#### Records supplied ####
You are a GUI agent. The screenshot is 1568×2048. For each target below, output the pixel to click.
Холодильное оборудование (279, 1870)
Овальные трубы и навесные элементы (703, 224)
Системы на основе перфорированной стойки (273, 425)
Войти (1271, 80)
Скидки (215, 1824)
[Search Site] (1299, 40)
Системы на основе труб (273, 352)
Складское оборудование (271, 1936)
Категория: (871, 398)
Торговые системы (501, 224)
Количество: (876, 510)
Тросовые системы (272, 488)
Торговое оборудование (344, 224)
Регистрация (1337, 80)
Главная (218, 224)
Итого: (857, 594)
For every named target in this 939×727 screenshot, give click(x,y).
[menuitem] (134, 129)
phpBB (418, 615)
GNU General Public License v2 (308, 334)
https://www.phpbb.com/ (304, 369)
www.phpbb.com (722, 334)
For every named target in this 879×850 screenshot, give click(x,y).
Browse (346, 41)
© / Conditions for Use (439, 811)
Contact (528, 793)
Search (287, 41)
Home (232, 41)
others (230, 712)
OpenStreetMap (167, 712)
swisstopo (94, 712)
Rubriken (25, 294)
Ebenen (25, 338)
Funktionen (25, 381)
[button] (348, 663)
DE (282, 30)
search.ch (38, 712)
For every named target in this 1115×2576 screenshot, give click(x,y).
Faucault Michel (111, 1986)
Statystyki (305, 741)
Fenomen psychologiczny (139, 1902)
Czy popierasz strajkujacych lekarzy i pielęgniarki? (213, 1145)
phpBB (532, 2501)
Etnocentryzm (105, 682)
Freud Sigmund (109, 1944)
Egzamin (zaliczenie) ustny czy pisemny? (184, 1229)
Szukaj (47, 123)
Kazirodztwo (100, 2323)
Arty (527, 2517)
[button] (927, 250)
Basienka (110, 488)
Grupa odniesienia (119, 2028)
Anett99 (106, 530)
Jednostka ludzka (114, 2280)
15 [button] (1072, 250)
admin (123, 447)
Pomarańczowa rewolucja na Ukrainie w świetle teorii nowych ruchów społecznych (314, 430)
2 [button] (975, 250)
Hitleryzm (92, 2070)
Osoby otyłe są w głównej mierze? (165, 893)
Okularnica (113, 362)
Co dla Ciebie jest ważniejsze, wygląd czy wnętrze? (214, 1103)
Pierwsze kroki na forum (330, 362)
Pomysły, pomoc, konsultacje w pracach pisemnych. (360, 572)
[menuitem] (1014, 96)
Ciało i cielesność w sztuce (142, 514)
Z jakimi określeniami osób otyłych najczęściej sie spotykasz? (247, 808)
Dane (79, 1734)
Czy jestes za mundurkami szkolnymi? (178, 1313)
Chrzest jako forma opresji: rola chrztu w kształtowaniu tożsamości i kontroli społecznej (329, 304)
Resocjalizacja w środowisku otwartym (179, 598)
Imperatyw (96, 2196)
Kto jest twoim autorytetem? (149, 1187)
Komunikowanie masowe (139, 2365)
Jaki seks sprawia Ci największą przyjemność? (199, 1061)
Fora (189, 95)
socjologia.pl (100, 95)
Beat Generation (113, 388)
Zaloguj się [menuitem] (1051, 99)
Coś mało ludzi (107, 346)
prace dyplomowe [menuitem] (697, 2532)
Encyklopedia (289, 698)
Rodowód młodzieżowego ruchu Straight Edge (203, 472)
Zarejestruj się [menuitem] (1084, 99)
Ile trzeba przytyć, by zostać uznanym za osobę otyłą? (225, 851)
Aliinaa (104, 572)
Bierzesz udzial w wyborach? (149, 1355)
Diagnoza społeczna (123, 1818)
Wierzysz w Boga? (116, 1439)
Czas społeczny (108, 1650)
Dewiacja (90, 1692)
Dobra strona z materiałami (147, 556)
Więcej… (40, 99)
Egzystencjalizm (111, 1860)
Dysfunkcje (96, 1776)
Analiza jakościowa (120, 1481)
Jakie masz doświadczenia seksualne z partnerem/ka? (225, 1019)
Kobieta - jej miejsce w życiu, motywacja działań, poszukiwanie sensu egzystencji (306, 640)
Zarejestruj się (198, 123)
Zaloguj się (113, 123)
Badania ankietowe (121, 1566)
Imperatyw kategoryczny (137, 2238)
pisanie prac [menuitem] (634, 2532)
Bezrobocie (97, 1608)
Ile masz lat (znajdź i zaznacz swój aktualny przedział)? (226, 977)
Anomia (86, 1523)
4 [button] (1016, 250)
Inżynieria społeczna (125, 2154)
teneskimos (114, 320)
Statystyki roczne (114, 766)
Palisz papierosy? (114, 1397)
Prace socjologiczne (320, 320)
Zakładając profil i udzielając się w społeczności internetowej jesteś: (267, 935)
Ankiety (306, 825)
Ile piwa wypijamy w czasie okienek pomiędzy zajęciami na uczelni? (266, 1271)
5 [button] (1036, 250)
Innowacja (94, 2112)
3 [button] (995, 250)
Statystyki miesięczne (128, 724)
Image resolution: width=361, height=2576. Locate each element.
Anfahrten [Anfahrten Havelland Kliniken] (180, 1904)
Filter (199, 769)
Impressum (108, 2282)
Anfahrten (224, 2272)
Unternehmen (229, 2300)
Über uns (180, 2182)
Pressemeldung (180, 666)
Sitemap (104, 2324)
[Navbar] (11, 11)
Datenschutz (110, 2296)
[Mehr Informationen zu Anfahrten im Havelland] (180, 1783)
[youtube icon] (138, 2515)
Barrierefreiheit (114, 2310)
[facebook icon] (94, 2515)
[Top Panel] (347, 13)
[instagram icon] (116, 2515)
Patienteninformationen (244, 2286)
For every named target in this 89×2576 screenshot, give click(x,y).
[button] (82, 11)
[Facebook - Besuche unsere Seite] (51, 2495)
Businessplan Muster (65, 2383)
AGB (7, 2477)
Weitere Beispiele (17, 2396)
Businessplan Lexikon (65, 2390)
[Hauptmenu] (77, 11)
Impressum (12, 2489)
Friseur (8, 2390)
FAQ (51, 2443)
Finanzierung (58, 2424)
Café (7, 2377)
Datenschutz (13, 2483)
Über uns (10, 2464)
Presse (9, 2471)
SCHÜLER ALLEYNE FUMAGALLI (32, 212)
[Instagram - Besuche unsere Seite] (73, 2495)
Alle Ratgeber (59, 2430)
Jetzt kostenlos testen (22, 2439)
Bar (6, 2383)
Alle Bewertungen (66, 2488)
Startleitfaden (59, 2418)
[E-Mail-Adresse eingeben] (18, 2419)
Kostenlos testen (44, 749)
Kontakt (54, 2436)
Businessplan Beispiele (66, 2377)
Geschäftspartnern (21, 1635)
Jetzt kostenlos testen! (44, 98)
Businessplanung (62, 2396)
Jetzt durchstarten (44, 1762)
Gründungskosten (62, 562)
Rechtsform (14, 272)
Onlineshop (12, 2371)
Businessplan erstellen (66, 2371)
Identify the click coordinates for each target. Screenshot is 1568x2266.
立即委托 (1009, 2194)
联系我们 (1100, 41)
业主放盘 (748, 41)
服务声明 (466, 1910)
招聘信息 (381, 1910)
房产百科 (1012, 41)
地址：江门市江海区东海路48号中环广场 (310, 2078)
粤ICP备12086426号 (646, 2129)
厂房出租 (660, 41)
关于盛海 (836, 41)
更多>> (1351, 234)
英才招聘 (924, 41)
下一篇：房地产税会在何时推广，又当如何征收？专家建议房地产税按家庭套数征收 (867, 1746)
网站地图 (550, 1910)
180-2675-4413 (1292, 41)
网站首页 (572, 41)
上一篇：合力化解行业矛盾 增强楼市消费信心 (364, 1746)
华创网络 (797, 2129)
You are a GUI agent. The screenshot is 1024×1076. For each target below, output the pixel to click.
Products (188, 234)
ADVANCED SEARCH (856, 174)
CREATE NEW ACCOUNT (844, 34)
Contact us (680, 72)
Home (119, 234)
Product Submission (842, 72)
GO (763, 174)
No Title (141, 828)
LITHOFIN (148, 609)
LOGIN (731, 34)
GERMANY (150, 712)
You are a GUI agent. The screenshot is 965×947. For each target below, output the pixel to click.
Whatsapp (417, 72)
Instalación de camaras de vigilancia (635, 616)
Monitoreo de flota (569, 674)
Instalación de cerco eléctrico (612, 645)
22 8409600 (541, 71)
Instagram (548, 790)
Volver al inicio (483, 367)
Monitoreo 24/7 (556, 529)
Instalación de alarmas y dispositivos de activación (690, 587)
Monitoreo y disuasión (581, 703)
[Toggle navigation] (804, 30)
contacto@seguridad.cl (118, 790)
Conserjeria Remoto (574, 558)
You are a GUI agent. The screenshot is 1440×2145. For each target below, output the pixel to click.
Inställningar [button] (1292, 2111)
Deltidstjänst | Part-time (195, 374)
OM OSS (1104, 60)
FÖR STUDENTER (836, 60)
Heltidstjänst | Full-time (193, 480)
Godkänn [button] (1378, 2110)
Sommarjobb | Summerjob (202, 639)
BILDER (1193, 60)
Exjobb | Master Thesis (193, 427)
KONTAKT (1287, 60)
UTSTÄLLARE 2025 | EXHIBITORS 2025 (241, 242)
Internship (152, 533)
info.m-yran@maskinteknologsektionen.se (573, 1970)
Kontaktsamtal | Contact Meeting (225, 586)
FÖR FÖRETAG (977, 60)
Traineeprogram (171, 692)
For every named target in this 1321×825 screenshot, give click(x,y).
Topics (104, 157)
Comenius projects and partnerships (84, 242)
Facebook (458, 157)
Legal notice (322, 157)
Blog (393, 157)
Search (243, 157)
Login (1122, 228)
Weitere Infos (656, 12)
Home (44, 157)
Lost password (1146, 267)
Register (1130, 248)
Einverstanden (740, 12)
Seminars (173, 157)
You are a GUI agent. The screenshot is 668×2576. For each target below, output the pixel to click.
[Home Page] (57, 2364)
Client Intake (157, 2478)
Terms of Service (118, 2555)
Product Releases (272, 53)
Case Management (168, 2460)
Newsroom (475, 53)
####
Task prompt >>
From the items above, copy out every line that contains the word "оборудование". Treat case as significant.

Task output >>
Холодильное оборудование (279, 1870)
Складское оборудование (271, 1936)
Торговое оборудование (344, 224)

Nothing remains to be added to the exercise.